2005 Salt Lake City Annual Meeting (October 16–19, 2005)

Paper No. 2
Presentation Time: 1:30 PM-5:30 PM

LESSONS LEARNED FROM GREAT BAHAMA BANK – NEW MODELS AND PARADIGM SHIFTS


GRAMMER, G. Michael, Department of Geosciences, Western Michigan University, 1903 W. Michigan Avenue, Kalamazoo, MI 49008, HARRIS, Paul M., Chevron Energy Technology Company, San Ramon, CA 94583 and EBERLI, Gregor P., Marine Geology and Geophysics, University of Miami, Rosenstiel School of Marine and Atmospheric Science, 4600 Rickenbacker Causeway, Miami, FL 33149-1098, michael.grammer@wmich.edu

Recent studies of Great Bahama Bank (GBB), the largest isolated carbonate platform in the Bahamas, continue to refine stratigraphic, depositional, and diagenetic models in carbonate systems. These studies have provided additional insight into the details of sedimentation and diagenesis that were first developed in the Bahamas decades ago, while also establishing new models constrained within a sequence stratigraphic framework that, at times, transcend established dogmas.

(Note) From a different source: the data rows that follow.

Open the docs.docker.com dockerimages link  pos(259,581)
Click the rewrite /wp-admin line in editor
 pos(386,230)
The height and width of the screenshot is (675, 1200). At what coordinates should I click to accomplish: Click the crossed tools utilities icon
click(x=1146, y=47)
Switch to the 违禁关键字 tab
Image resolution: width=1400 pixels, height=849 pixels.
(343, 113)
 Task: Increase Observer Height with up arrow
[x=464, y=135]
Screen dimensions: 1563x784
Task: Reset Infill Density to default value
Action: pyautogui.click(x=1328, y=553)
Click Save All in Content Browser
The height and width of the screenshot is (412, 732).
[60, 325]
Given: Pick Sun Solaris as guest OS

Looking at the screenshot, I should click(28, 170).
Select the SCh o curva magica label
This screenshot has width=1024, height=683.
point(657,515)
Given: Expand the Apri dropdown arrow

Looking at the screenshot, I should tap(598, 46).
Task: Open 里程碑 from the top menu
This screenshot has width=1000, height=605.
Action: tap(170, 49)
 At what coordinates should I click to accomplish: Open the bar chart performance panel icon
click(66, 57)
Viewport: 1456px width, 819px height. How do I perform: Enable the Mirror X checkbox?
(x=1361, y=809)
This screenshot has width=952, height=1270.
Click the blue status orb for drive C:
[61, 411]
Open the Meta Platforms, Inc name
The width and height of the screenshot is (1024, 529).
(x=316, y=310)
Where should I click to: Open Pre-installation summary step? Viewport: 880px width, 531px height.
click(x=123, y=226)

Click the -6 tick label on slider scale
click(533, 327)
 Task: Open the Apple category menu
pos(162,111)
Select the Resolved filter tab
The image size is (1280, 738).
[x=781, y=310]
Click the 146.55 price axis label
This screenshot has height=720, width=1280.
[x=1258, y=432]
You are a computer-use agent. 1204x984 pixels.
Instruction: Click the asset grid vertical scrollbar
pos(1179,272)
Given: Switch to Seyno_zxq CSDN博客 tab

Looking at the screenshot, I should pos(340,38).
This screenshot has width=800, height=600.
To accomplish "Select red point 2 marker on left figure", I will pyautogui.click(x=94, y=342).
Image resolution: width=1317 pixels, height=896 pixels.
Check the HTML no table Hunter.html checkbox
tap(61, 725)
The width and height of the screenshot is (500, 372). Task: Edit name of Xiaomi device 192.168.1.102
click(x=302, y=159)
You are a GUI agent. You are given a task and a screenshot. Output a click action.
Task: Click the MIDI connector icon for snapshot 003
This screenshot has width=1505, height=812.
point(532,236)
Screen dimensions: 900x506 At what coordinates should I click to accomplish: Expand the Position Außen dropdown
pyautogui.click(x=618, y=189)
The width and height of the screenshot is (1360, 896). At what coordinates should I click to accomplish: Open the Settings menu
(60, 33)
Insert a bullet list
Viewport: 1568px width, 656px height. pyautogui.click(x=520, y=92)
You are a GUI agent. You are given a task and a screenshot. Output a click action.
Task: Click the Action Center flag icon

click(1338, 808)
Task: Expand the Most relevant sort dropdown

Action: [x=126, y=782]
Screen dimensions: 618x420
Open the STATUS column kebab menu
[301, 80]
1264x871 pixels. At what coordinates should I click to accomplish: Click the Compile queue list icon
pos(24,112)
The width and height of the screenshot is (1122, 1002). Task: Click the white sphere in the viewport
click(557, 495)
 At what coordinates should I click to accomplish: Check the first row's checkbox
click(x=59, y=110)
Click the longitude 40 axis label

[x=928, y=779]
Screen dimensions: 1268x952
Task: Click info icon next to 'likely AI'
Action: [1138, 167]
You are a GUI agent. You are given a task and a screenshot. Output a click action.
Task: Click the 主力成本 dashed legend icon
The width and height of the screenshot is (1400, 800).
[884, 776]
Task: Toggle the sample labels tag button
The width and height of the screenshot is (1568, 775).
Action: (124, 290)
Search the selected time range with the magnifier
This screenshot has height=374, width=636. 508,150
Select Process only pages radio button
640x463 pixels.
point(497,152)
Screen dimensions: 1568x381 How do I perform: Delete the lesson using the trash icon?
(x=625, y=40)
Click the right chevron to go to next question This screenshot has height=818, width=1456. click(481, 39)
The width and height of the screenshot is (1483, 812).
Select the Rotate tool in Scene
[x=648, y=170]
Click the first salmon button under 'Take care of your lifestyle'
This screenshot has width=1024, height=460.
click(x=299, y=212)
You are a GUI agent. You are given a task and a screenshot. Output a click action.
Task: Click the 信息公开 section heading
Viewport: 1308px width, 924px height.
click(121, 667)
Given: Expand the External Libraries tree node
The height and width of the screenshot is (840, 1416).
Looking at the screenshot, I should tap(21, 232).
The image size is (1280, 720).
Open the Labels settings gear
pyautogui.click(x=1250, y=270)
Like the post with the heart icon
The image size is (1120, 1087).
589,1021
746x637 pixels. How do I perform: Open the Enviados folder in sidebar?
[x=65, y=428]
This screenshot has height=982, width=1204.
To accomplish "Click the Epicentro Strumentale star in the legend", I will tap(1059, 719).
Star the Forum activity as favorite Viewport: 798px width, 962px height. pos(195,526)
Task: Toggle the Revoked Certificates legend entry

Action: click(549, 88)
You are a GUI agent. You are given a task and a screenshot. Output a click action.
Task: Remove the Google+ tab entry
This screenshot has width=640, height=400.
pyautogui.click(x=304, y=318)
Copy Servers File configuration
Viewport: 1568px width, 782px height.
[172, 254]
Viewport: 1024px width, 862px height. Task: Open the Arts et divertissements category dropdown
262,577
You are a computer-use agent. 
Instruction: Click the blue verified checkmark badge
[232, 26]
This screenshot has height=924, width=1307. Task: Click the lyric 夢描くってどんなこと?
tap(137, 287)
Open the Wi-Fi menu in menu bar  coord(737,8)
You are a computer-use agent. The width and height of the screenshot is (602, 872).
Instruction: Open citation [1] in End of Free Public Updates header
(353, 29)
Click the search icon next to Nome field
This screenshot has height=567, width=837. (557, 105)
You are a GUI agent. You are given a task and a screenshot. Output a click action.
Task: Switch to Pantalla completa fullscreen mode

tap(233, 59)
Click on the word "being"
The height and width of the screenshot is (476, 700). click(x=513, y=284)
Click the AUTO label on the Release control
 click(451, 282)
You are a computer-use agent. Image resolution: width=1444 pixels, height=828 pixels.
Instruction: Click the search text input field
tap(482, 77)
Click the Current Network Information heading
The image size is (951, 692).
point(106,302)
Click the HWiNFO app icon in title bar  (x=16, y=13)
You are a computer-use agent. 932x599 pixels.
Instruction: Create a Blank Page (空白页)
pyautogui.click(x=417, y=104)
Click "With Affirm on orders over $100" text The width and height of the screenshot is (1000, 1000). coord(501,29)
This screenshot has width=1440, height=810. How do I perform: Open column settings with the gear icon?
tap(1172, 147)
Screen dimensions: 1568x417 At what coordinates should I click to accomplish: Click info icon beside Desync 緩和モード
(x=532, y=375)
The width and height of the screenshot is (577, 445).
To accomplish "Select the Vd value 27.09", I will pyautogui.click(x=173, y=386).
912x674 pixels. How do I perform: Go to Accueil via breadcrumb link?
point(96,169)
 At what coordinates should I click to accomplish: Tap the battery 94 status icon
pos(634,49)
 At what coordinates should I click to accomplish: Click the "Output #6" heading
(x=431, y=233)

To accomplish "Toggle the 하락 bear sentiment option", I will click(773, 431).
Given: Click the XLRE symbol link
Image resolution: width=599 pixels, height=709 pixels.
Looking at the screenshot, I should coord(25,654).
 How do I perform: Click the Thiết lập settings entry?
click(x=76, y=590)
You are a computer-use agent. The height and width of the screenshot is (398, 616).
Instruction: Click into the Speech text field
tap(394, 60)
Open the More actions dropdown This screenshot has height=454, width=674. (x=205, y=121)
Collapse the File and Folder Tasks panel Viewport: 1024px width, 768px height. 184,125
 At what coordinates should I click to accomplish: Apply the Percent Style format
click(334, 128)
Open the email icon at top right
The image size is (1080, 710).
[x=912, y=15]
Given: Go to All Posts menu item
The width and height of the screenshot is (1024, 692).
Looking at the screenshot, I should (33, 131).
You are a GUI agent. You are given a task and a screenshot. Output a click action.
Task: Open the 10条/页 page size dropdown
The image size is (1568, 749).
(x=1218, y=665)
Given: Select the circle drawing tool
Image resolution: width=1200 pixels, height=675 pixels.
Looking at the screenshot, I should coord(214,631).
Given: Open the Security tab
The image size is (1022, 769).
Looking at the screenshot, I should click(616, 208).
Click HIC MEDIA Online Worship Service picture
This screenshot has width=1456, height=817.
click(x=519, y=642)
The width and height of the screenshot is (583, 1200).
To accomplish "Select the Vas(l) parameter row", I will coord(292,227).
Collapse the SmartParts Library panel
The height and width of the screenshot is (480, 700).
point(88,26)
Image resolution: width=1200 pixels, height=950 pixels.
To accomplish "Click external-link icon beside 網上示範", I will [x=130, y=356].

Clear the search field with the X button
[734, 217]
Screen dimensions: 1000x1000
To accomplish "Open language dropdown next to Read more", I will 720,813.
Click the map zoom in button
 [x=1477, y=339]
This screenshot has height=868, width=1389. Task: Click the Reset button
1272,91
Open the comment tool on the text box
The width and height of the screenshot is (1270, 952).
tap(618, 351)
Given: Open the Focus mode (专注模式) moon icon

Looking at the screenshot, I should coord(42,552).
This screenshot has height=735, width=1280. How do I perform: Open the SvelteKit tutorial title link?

On a regional scale, stratigraphic and depositional studies provide an understanding of the lateral growth potential and pulsed progradational nature of GBB and the significance of a windward versus leeward oceanographic setting. Ancestral isolated platforms coalesced to form GBB through progradation along leeward margins through highstand shedding of bank-top derived sediment. The role of antecedent topography on the platform top in initiating development of both marginal reefs and sand bodies is strongly coupled to a windward margin setting. Likewise, the sedimentary make-up (grain vs. mud dominated) of proximal slope facies is dependent upon the windward/leeward orientation of the margin. The growth and diagenesis of platform strata is also intimately linked to sea level variability. Details of the genesis of platform top shallowing-upward cycles on GBB have added to our understanding of ancient platform equivalent strata. For example, the realization that unfilled accommodation space is common, combined with the nature of cycle variability suggests limitations inherent to cyclostratigraphic correlation and explains many aspects of reservoir heterogeneity.

Syndepositional marine cementation clearly takes place to great depths down the flanks of GBB at rates that are instantaneous relative to geologic time, suggesting that paradigms associated with slope stabilization and architecture need to be revisited. Likewise, the presence of “meteoric-like” moldic porosity and cementation fabrics in the marine phreatic environment poses the dilemma of correctly interpreting the stratigraphic context of similar diagenetic features in ancient carbonates. Dolomite within this same deep marine phreatic environment corroborates a model for dolomite formation that is likely typical for isolated platforms.